* _Exercise description_:
Transcribe, word for word, every record in the data below.

* _Records for this task_:

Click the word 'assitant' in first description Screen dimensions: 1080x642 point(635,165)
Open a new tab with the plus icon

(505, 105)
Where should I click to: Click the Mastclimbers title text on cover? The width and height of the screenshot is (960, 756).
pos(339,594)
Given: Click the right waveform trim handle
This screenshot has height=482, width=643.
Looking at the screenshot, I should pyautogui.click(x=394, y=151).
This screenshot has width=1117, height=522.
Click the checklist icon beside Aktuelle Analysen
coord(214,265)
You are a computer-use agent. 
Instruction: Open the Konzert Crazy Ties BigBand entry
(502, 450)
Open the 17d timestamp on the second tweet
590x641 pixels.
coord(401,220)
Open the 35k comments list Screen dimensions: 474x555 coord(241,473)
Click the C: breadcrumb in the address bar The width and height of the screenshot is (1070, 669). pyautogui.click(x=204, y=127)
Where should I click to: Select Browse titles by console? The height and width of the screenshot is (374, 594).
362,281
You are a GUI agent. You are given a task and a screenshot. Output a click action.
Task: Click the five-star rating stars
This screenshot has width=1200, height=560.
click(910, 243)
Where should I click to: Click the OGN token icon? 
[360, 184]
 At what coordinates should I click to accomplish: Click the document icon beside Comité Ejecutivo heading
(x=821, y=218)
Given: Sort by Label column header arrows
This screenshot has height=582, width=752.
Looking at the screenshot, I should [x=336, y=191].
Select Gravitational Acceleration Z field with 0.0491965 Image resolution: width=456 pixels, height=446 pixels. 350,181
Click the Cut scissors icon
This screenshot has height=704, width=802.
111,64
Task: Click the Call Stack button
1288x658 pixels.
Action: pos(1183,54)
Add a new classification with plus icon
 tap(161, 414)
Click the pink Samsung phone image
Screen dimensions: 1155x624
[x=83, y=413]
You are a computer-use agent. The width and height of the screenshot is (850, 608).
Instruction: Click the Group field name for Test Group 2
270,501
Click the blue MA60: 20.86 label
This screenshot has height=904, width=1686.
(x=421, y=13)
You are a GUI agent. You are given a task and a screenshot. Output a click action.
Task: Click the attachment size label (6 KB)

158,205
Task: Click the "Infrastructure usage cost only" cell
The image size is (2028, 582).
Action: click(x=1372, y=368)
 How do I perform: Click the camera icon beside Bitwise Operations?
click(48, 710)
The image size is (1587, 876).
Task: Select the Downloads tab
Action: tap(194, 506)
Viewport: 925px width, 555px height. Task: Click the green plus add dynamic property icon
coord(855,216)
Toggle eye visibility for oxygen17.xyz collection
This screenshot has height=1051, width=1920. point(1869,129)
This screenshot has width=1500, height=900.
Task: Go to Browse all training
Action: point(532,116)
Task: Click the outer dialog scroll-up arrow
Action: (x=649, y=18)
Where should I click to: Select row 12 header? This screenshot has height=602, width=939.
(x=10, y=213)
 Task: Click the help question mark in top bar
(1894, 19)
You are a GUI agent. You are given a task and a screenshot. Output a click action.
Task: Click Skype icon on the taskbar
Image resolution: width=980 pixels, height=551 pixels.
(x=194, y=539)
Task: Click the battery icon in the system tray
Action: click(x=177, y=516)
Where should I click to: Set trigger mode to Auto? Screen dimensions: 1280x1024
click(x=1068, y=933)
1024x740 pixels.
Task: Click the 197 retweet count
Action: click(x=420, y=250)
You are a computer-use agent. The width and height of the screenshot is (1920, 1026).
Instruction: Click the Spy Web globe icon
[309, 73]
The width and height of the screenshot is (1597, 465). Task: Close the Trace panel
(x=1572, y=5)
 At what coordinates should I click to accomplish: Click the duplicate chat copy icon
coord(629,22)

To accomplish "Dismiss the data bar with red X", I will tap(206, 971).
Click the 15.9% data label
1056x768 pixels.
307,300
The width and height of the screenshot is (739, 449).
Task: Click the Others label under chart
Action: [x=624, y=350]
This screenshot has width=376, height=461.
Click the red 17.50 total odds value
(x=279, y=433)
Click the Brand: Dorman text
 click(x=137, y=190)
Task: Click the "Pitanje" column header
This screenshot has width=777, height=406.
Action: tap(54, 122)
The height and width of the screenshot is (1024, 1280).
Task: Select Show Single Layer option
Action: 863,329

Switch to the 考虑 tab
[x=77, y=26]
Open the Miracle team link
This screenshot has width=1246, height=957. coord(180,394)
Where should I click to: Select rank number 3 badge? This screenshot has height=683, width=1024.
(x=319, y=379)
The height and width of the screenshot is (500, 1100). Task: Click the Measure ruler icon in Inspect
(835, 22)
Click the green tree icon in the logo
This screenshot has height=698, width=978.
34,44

* _Output below_:
Click the word 'assitant' in first description Screen dimensions: 1080x642 point(635,165)
Open a new tab with the plus icon

(505, 105)
Where should I click to: Click the Mastclimbers title text on cover? The width and height of the screenshot is (960, 756).
pos(339,594)
Given: Click the right waveform trim handle
This screenshot has height=482, width=643.
Looking at the screenshot, I should pyautogui.click(x=394, y=151).
This screenshot has width=1117, height=522.
Click the checklist icon beside Aktuelle Analysen
coord(214,265)
You are a computer-use agent. 
Instruction: Open the Konzert Crazy Ties BigBand entry
(502, 450)
Open the 17d timestamp on the second tweet
590x641 pixels.
coord(401,220)
Open the 35k comments list Screen dimensions: 474x555 coord(241,473)
Click the C: breadcrumb in the address bar The width and height of the screenshot is (1070, 669). pyautogui.click(x=204, y=127)
Where should I click to: Select Browse titles by console? The height and width of the screenshot is (374, 594).
362,281
You are a GUI agent. You are given a task and a screenshot. Output a click action.
Task: Click the five-star rating stars
This screenshot has width=1200, height=560.
click(910, 243)
Where should I click to: Click the OGN token icon? 
[360, 184]
 At what coordinates should I click to accomplish: Click the document icon beside Comité Ejecutivo heading
(x=821, y=218)
Given: Sort by Label column header arrows
This screenshot has height=582, width=752.
Looking at the screenshot, I should [x=336, y=191].
Select Gravitational Acceleration Z field with 0.0491965 Image resolution: width=456 pixels, height=446 pixels. 350,181
Click the Cut scissors icon
This screenshot has height=704, width=802.
111,64
Task: Click the Call Stack button
1288x658 pixels.
Action: pos(1183,54)
Add a new classification with plus icon
 tap(161, 414)
Click the pink Samsung phone image
Screen dimensions: 1155x624
[x=83, y=413]
You are a computer-use agent. The width and height of the screenshot is (850, 608).
Instruction: Click the Group field name for Test Group 2
270,501
Click the blue MA60: 20.86 label
This screenshot has height=904, width=1686.
(x=421, y=13)
You are a GUI agent. You are given a task and a screenshot. Output a click action.
Task: Click the attachment size label (6 KB)

158,205
Task: Click the "Infrastructure usage cost only" cell
The image size is (2028, 582).
Action: click(x=1372, y=368)
 How do I perform: Click the camera icon beside Bitwise Operations?
click(48, 710)
The image size is (1587, 876).
Task: Select the Downloads tab
Action: tap(194, 506)
Viewport: 925px width, 555px height. Task: Click the green plus add dynamic property icon
coord(855,216)
Toggle eye visibility for oxygen17.xyz collection
This screenshot has height=1051, width=1920. point(1869,129)
This screenshot has width=1500, height=900.
Task: Go to Browse all training
Action: point(532,116)
Task: Click the outer dialog scroll-up arrow
Action: (x=649, y=18)
Where should I click to: Select row 12 header? This screenshot has height=602, width=939.
(x=10, y=213)
 Task: Click the help question mark in top bar
(1894, 19)
You are a GUI agent. You are given a task and a screenshot. Output a click action.
Task: Click Skype icon on the taskbar
Image resolution: width=980 pixels, height=551 pixels.
(x=194, y=539)
Task: Click the battery icon in the system tray
Action: click(x=177, y=516)
Where should I click to: Set trigger mode to Auto? Screen dimensions: 1280x1024
click(x=1068, y=933)
1024x740 pixels.
Task: Click the 197 retweet count
Action: click(x=420, y=250)
You are a computer-use agent. The width and height of the screenshot is (1920, 1026).
Instruction: Click the Spy Web globe icon
[309, 73]
The width and height of the screenshot is (1597, 465). Task: Close the Trace panel
(x=1572, y=5)
 At what coordinates should I click to accomplish: Click the duplicate chat copy icon
coord(629,22)

To accomplish "Dismiss the data bar with red X", I will tap(206, 971).
Click the 15.9% data label
1056x768 pixels.
307,300
The width and height of the screenshot is (739, 449).
Task: Click the Others label under chart
Action: [x=624, y=350]
This screenshot has width=376, height=461.
Click the red 17.50 total odds value
(x=279, y=433)
Click the Brand: Dorman text
 click(x=137, y=190)
Task: Click the "Pitanje" column header
This screenshot has width=777, height=406.
Action: tap(54, 122)
The height and width of the screenshot is (1024, 1280).
Task: Select Show Single Layer option
Action: 863,329

Switch to the 考虑 tab
[x=77, y=26]
Open the Miracle team link
This screenshot has width=1246, height=957. coord(180,394)
Where should I click to: Select rank number 3 badge? This screenshot has height=683, width=1024.
(x=319, y=379)
The height and width of the screenshot is (500, 1100). Task: Click the Measure ruler icon in Inspect
(835, 22)
Click the green tree icon in the logo
This screenshot has height=698, width=978.
34,44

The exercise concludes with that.